Sometime last year, I put my diploma from Indiana University in a blender. Actually, it was a food processor I got for free from someone who was moving and it was more than just my diploma. You need water, of course, to turn the paper into pulp. And there were bits of sheet music torn out of an old music theory notebook I’ve kept all these years (why, I don’t really know, because there are so many artifacts from that time that were intentionally destroyed), and some fresh, blank sketchpad paper as well. It felt right. Something old, something new. Borrowed. Blue.

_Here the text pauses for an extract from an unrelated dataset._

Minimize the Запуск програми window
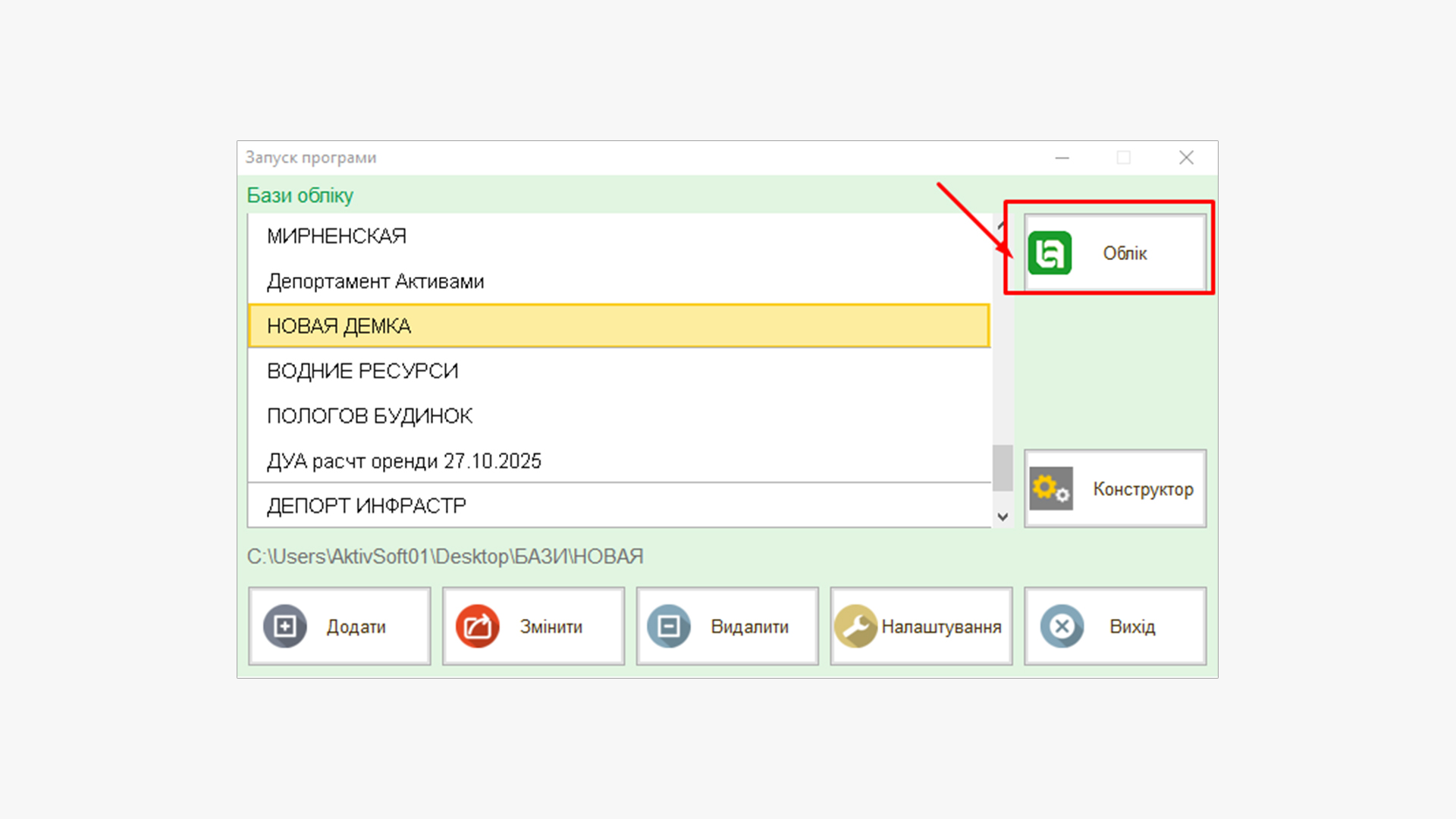Image resolution: width=1456 pixels, height=819 pixels. 1062,158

Next, you dump your emulsified paper water into a tub and pull some sort of sieve up through the floating pulp, catching enough of it in one go to make one solid, continuous piece. My makeshift sieve was a plastic mesh produce bag I safety pinned around a metal photo frame I got at the thrift store. One cool afternoon I sat on my knees in my bathroom, leaning over the tub, no distractions, stirring the water around with one hand so I could catch it with the sieve in the other.
The meditative nature of the task reminded me, woefully, of all those wasted hours in practice rooms not much larger and far less pleasant than my bathroom. Side note: I had a boyfriend once who thought I was insane because I liked to practice scales with the metronome for upwards of an hour and a half to two hours, starting at 40 beats per minute, then up to 50, then down to 45, then up to 55, following this pattern so on and so forth until the metronome was so fast I couldn’t keep up.
Was it constructive? If practiced as a brief warm-up, sure, but that’s not what I was getting out of it. When I was younger, I loved the repetitive, predictable aspect of practicing an instrument. I liked to keep my hands busy so my mind was not so much. I still do, but often need a stronger supplement in conjunction with the physical task. I don’t find the limited physicality of typing on a computer keyboard to be an adequate replacement, and creative writing does require thought, frequent pauses and deciding what comes next, all of which are dreaded opportunities for the PTSD to rear its head and immobilize you.
I miss running, like an animal, flying through the scales and feeling the instrument thrum against my chest in mechanical time. I miss the suspension of fear. I hate that the one thing that brought me peace is now the quickest port for the disturbance of it. I adored Angelina Jolie’s performance as the opera singer Maria Callas in the eponymous film Maria. Her sister says, “Close the door, little sister.” “I can’t,” Maria replies. “That’s the only way the music gets in.”